In Niger, the gold sector is considered a good lever for economic growth, even though it faces governance problems. It is also a source of ecological, health, security and human rights problems. In addition, the influx of population has led to strong pressure on the few wooded resources.
Insecurity is the common lot of gold mining companies in the Sahel. Terrorist attacks, or others, lead some to briefly shutdowns, or even close. In April 2022, the president of the Chamber of Mines of Burkina (CMB), Adama Soro, estimated that the country’s mining future could be jeopardized due to insecurity. Some mines in the North, Sahel and East regions can no longer transport their personnel by land. Mines also invest a lot of resources to securing their sites. Several attacks took place during 2022, leading to the closure of four of them. The other impact is that geologists can no longer access these regions for their exploration and research activities.
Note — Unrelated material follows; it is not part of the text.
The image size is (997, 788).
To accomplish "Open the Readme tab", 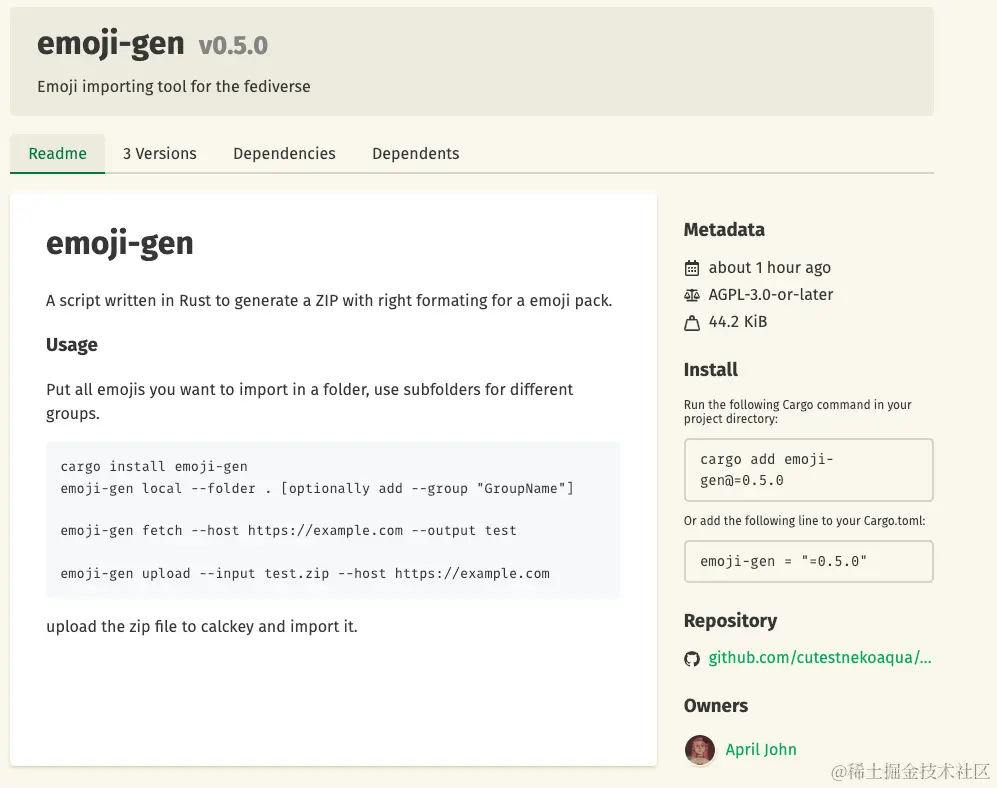I will [x=57, y=154].
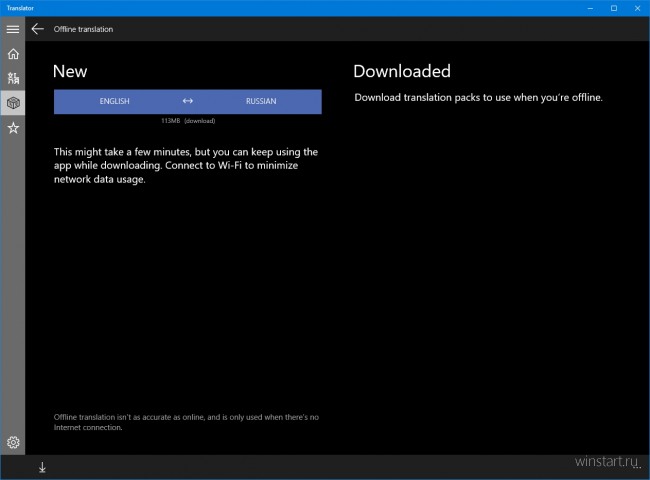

The dangers of gold panning.
Alongside the development of the gold industry, the practice of gold panning has also experienced strong growth in recent decades. Authorities estimate that more than 1.3 million people – or around 6% of the Burkinabe population – work on some 700 artisanal mining sites operating in the country, most often outside any state control. With little security, these sites are prime targets for armed groups. They also constitute fertile ground for recruiting “young fighters”.
The other big challenge is the marketing of the Sahel countries gold. A good portion is sold fraudulently, allowing traffickers to escape administrative tracing constraints and then duties and taxes. As of 2014, Switzerland had imported at least 7 tons of gold from Togo… even though that country does not produce any. Investigations had made it possible to trace that gold back to artisanal mines in Burkina Faso. That traffic between the two neighboring countries continues unabated, with estimated tax losses for Burkina Faso amounting to billions of FCFA.
Multinationals mining gold in the Sahel are essentially Australians, Canadians, Russians and South Africans associated with local citizens and influential international partners.
Besides, a significant part of Sahel gold follows clandestine circuits, via nationals, through among others, Lebanese connections and other actors based in Switzerland, Turkey, Dubai, Singapore and China. It should also be taken account of Russian operators who have invented new methods of transferring their gold from the Sahel to various destinations, in order to escape Western sanctions. Artisanal gold panning is progressing throughout the Sahel, generally outside of state control. That activity generates, according to the OECD, more than two billion US dollars per year.
In the Sahel, both industrial and artisanal gold mining is growing, enriching, in its wake, multinationals, states and local officials, as well as generating perils and fueling challenges.